▸ Work request A
From the records further down, extract the lines unchanged, starting with the line that contains "Describe the element at coordinates (380, 230)" and ending with the line that contains "The width and height of the screenshot is (800, 600).". Include both of those lines.

CHIMP TARONGA ZOO STUDY, VERSO: UNTITLED (FIG TREE), 1978

Important Australian + International Fine Art
Melbourne
3 May 2023
17

BRETT WHITELEY

(1939 - 1992)
CHIMP TARONGA ZOO STUDY, VERSO: UNTITLED (FIG TREE), 1978

brush and ink on paper

57.0 x 53.0 cm (sight)

signed lower left: brett whiteley
inscribed with date and title lower right: ‘chimp’ Taronga Zoo study / 14 / Nov / 78
bears artist’s stamp lower right

Estimate: 
$40,000 – $60,000
Sold for $98,182 (inc. BP) in Auction 74 - 3 May 2023, Melbourne
Provenance

Private collection
Lawsons, Sydney, 19 June 1984, lot 180 (as ‘Chimp’)
Private collection, Sydney

Literature

Sutherland, K., Brett Whiteley: Catalogue Raisonné, Schwartz Publishing, Melbourne, 2020, cat. 76.78 (addendum)


We are grateful to Kathie Sutherland for her assistance with this catalogue entry.

Catalogue text

Brett Whiteley first exhibited images of zoo animals in his 1965 exhibition at the Marlborough New London Gallery alongside his famed Christie series, a violent and disturbing body of work that investigated the murder of at least eight women in London by serial killer John Christie. Within the exhibition, the animals depicted in Whiteley’s Regent’s Park Zoo works provided welcome relief from the darkness of the Christie story, but also enabled the artist to find both release and enjoyment in the comparatively simple act of capturing animals in motion. The animals’ appearance at times behind the wires of a cage however, also made apparent the day-to-day reality of their situation, with Whiteley establishing a clear connection between their confinement and the human condition. On the title page for the screenprint portfolio, My Relationship between Screenprinting and Regents Park Zoo between June and August 1965, 1965 for example, Whiteley juxtaposed an image of a chimpanzee with a photograph of himself, each looking sideways to the other to create a sense of mirroring and equivalence. This look between the two (and the printed arrows on the forehead of each pointing to the other) powerfully conveys a sense of psychological connection and understanding.

▸ Records
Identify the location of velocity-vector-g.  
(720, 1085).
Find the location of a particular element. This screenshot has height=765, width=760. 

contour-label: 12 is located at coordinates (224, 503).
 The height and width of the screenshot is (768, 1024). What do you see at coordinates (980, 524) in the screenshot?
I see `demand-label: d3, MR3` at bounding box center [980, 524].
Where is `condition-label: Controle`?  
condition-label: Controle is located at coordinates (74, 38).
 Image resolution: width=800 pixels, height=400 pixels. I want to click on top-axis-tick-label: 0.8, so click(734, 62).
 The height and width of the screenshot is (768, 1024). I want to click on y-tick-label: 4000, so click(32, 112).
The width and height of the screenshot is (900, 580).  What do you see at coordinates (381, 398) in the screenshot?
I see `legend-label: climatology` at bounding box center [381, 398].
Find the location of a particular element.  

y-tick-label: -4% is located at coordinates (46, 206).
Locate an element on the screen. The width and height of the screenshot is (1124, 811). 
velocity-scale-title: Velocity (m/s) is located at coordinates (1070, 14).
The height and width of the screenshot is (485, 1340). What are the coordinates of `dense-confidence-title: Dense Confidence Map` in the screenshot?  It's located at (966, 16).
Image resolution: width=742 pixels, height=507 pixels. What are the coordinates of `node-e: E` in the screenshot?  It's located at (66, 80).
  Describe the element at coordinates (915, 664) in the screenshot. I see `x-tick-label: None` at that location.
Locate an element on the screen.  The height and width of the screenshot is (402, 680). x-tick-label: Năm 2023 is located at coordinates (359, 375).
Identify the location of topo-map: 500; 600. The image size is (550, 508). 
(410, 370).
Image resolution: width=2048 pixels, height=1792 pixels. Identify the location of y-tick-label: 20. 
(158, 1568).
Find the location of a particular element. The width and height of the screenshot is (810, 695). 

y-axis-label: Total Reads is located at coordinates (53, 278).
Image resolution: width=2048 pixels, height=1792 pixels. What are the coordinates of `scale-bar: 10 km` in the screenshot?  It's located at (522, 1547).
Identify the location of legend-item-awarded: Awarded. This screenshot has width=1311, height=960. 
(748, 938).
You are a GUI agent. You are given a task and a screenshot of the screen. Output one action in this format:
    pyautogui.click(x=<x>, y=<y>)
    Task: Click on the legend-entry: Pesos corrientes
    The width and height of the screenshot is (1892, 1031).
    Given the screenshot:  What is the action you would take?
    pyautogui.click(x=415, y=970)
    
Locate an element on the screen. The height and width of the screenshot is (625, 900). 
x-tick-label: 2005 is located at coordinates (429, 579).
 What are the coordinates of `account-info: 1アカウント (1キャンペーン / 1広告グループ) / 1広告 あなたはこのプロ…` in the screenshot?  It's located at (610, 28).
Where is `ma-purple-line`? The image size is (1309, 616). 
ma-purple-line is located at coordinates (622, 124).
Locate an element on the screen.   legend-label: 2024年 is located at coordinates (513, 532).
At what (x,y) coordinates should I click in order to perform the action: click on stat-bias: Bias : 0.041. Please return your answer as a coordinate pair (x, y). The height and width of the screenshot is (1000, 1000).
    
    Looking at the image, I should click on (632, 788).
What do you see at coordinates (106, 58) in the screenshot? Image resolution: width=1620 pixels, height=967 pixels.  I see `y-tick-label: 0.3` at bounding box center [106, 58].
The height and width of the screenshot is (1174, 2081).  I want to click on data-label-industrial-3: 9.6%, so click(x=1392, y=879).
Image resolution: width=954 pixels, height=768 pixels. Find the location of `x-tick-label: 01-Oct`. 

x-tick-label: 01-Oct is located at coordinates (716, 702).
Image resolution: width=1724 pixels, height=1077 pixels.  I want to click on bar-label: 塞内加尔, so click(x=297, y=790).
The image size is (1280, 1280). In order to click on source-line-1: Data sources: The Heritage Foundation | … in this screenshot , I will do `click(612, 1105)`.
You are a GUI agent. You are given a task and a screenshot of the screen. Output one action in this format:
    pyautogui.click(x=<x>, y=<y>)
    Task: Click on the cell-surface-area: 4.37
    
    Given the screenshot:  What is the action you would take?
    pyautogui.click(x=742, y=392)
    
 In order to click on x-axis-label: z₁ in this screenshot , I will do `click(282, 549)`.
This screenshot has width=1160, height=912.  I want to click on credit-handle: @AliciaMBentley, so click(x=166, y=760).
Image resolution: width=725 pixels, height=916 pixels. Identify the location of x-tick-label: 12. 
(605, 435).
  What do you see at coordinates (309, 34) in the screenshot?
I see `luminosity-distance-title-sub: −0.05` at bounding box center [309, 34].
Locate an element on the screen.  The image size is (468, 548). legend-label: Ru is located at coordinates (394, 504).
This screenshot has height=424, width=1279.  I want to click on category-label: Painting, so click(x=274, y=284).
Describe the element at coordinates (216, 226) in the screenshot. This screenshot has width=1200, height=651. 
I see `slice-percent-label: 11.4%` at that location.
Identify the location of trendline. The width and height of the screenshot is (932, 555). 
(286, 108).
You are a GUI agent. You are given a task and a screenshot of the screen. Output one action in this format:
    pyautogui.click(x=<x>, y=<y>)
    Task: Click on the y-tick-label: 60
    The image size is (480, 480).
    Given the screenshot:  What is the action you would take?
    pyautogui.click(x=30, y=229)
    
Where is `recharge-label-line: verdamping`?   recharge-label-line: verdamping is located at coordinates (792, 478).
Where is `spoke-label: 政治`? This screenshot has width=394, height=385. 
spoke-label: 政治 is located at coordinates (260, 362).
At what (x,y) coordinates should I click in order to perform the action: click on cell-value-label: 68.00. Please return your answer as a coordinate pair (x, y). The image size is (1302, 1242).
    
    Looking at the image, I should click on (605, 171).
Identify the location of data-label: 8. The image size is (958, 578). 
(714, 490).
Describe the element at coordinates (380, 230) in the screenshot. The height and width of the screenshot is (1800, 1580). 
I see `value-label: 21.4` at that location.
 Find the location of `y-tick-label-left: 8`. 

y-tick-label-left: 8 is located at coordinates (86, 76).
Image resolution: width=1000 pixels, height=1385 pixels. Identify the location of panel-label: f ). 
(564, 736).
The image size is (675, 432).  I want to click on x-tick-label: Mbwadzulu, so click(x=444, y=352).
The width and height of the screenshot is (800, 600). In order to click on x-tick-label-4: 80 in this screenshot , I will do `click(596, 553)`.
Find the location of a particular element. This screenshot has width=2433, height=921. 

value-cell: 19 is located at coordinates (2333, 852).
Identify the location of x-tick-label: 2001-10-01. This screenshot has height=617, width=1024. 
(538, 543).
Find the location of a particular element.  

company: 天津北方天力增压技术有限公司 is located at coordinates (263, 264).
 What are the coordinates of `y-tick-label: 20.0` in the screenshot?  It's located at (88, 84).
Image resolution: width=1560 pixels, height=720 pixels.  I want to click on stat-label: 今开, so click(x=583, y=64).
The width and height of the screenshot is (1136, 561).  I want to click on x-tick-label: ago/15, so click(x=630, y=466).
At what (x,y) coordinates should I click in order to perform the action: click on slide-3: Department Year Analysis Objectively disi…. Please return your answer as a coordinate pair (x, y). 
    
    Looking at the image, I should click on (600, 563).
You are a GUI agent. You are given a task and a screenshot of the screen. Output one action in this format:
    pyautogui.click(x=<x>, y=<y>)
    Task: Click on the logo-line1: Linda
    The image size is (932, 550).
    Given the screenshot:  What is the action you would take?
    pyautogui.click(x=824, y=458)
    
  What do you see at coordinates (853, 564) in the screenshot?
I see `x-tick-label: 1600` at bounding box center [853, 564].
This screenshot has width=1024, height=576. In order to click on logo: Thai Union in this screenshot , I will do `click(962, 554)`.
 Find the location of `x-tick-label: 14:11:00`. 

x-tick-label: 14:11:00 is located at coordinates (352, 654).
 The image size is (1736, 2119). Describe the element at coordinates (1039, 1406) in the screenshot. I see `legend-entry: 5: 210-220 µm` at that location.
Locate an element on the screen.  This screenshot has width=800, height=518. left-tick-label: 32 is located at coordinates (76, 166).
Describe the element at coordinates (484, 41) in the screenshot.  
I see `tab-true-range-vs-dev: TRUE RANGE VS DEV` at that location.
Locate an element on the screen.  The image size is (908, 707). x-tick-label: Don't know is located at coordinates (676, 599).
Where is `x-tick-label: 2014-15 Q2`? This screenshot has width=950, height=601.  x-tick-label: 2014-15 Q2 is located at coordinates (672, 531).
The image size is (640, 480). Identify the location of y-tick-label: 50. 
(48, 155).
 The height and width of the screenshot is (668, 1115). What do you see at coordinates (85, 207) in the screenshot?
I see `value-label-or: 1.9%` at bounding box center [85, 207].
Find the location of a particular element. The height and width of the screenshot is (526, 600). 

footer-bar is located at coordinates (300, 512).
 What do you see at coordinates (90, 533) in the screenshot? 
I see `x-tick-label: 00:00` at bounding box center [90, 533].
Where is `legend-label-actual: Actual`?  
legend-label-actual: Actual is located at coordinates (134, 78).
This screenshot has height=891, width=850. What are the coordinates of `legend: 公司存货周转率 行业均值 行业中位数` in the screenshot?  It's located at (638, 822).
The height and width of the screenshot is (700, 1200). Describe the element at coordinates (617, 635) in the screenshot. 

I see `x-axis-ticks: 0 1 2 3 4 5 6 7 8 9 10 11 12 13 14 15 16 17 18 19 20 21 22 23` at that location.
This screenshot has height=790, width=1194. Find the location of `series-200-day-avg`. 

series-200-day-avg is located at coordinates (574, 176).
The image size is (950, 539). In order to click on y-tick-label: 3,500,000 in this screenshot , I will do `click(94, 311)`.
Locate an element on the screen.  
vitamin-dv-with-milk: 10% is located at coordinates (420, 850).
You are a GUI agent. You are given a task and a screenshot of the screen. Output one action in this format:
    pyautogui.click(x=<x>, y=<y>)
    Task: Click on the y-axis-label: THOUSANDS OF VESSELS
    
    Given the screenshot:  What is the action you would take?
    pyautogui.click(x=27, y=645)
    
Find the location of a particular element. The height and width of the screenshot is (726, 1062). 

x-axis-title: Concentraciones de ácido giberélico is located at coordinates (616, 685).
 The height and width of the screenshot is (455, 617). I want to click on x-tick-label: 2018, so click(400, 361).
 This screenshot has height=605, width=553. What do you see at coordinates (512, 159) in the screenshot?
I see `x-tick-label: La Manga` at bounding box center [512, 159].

▸ Work request B
Copy the passage from the catalogue entry without changes, starting with the words "Private collection, Sydney" and ending with the words "this catalogue entry.".

▸ Expected output A
Describe the element at coordinates (380, 230) in the screenshot. The height and width of the screenshot is (1800, 1580). 
I see `value-label: 21.4` at that location.
 Find the location of `y-tick-label-left: 8`. 

y-tick-label-left: 8 is located at coordinates (86, 76).
Image resolution: width=1000 pixels, height=1385 pixels. Identify the location of panel-label: f ). 
(564, 736).
The image size is (675, 432).  I want to click on x-tick-label: Mbwadzulu, so click(x=444, y=352).
The width and height of the screenshot is (800, 600). In order to click on x-tick-label-4: 80 in this screenshot , I will do `click(596, 553)`.

▸ Expected output B
Private collection, Sydney

Literature

Sutherland, K., Brett Whiteley: Catalogue Raisonné, Schwartz Publishing, Melbourne, 2020, cat. 76.78 (addendum)


We are grateful to Kathie Sutherland for her assistance with this catalogue entry.